Wir müssen es indessen unseren Lesern überlassen, sich über diese Punkte ihre eigene Ansicht zu bilden. Vielleicht ist einer darunter genauer mit den Archiven seines Landes bekannt und somit im stande, uns zu widerlegen, wenn wir unrecht haben, oder andernfalls unser Zeugnis zu bekräftigen. Sir Walter Scott bemerkt in seiner Vorrede zur Anna von Geyerstein, daß ein Autor Berichtigungen von Irrtümern, mögen sie auch noch so unbedeutend sein, stets mit aufrichtigem und achtungsvollem Danke anerkennen sollte. Dem Beispiele eines so berühmten Mannes folgend können wir nur sagen: Wenn irgend jemand die Angabe des Squireen O'Donahue, daß nämlich die O'Donahues lange, ehe von den O'Connors gehört wurde, Könige von Irland waren, zu beweisen oder zu entkräften vermag, so werden wir uns höchst glücklich schätzen, seine gefälligen Bemerkungen unter dankbarer Anerkennung der nächsten Ausgabe dieses Werkes beizufügen. Noch verbundener würden wir uns jedoch fühlen, wenn einer oder der andere uns mit einer bestimmten Definition darüber erfreuen wollte, was man in jenen Tagen unter einem König von Irland verstand: das heißt, ob er einen Hof hielt, seine Unterthanen besteuerte, Einkünfte sammelte, ein stehendes Heer hielt, Gesandte an fremde Potentaten schickte und überhaupt alles das übte, was man heutzutage an Königen gewohnt ist – oder ob nicht vielmehr sein Shillelagh sein Zepter war und seine Domänen nur aus einem mit Ginster bedeckten Hügel und aus einem Sumpfe bestanden, deren Irrgewinde nur ihm selbst bekannt waren – ob er in Juwelen prunkte und eine goldene Krone auf der Stirn trug, oder ob er barfuß und mit bloßen Armen, die unbedeckten Locken in üppiger Wildheit durch die Winde flatternd, einherzog. Wir bitten, uns diese Fragen ganz einfach zu beantworten. Wissen wir doch, daß man noch jetzt in Irland einen sechs Fuß langen Burschen von stämmigen Verhältnissen einen »königlichen Kerl« nennt, obgleich er vielleicht nicht so viel besitzt, um ein Tütchen Tabak zur Auffüllung seiner Dose zu kaufen. Vermöge dieser Thatsache fühlen wir uns zu der Folgerung geneigt, daß ein paar Zoll höher und eine entsprechende Muskelkraft in früheren Zeiten hingereicht haben würde, den unstreitigen Abkömmling der Familie zur Würde des irischen Thrones zu erheben. Diese trockenen Spekulationen haben uns jedoch von unserer Geschichte abgeführt, die wir jetzt wieder aufnehmen müssen.

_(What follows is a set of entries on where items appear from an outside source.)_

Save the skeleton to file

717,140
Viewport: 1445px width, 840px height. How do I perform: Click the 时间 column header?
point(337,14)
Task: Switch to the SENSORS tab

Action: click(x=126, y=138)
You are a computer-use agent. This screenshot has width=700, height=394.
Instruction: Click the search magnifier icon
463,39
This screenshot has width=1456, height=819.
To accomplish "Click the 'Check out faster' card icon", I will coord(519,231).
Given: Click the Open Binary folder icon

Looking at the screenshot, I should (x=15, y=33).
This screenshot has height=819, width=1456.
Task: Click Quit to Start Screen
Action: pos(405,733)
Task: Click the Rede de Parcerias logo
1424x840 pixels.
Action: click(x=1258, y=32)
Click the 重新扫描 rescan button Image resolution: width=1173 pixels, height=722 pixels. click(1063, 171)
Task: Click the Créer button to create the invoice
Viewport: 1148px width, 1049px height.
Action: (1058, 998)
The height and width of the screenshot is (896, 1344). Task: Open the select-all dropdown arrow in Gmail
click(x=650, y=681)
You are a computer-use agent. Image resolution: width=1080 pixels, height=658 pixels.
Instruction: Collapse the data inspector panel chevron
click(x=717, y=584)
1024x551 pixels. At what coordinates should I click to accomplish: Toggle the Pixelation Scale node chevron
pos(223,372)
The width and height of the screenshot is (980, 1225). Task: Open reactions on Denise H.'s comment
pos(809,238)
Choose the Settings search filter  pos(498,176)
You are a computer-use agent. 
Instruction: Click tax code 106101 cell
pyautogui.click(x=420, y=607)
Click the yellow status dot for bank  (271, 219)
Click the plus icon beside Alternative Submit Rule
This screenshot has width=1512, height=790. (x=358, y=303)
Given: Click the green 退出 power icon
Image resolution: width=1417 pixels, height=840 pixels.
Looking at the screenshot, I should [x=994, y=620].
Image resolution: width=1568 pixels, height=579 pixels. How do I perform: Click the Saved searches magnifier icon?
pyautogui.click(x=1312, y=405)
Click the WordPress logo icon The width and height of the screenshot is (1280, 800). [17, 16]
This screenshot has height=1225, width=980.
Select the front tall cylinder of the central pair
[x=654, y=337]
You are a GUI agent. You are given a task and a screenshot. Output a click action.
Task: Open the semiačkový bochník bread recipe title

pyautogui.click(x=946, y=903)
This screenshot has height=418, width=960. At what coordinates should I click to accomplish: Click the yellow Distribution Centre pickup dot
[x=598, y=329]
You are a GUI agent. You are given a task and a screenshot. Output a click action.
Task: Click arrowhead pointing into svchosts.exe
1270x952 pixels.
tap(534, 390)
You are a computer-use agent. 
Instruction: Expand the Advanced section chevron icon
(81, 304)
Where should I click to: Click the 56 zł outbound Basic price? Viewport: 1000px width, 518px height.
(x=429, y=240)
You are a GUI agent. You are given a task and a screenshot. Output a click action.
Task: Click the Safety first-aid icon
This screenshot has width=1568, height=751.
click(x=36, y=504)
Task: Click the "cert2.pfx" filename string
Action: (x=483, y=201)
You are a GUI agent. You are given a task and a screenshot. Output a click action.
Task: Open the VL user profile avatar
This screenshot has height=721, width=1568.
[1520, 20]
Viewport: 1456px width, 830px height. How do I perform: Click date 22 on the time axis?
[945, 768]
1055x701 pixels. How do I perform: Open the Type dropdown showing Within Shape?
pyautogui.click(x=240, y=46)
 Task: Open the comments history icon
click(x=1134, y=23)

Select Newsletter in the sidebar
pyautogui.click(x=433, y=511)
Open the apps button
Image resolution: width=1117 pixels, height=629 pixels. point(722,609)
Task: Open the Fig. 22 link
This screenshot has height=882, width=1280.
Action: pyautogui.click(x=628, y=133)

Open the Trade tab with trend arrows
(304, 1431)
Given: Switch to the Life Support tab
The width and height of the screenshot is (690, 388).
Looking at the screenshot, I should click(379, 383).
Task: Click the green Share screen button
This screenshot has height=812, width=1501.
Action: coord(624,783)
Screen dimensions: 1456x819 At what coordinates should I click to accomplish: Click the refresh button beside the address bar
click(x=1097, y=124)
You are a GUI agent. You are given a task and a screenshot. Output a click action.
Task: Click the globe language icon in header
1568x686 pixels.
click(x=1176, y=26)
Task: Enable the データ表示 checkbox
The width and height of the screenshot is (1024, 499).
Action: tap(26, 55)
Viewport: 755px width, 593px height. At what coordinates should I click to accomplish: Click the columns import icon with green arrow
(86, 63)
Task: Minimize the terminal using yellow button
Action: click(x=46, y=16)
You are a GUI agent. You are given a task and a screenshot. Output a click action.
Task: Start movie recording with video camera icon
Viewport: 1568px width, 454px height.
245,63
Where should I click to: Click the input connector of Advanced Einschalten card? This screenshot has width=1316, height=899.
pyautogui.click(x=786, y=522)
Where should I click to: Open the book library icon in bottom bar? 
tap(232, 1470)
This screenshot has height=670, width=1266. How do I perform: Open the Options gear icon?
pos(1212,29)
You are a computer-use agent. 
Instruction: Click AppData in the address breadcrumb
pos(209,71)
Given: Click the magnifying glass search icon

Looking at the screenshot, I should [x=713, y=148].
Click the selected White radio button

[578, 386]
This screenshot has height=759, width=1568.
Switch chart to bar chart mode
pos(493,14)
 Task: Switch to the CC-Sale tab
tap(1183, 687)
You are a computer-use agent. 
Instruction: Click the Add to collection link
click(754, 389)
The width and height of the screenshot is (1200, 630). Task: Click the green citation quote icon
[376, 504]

Wie bedeutungsvoll auch das Haus der O'Donahues vordem gewesen sein mag – so viel ist gewiß, daß es in der Welt ein Steigen und Fallen giebt. Jede Familie hat ihr Glücksrad, welches das Geschick bald schneller, bald langsamer rollen läßt, und der Abkömmling der Könige vor O'Connors Zeiten war nun zu einer Art von Vicekönig herabgesunken, denn der Squireen O'Donahue war der Verwalter eines gewissen wilden Strichs in dem Bezirke von Galway, des Eigentums einer Familie, die seit vielen Jahren eine entschiedene Abneigung gegen die natürlichen Schönheiten des Landes gezeigt und es für passend gehalten hatte, nach einem Orte auszuwandern, wo sie freilich weniger anhängliche Leute, dagegen aber jedenfalls mehr Civilisation trafen. Der gedachte Strich war wohl ausgedehnt, aber nicht einträglich, denn es gab daselbst Felsen und Gebüsch in Fülle, in der geeigneten Jahreszeit allerdings auch Schnepfen; und obgleich der Squireen O'Donahue (wenn auch nicht für seinen Herrn, so doch wenigstens für sich) sein Bestes that, so wurde es ihm doch schwierig genug, einer sehr zahlreichen Familie, die in gerader Linie von den ältesten aller irländischen Könige abstammte, anständigen Unterhalt zu verschaffen, was in jenem Landesteil so viel als »ehrbare Kleider zu tragen« besagen will.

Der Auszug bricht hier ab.